··· Provided entries

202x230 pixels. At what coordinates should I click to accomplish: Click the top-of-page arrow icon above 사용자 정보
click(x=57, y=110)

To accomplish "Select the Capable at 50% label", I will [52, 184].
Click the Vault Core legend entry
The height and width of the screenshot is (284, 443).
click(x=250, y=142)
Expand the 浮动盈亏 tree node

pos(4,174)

······
··· Provided entries

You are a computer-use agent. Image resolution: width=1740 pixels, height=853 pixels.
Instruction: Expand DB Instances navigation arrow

······

- Exercise aim:
Can you return, word for word, the lines of the records that begin at the line containing "You are a computer-use" and stop after the line containing "Instruction: Expand DB"?

- Answer in full:
You are a computer-use agent. Image resolution: width=1740 pixels, height=853 pixels.
Instruction: Expand DB Instances navigation arrow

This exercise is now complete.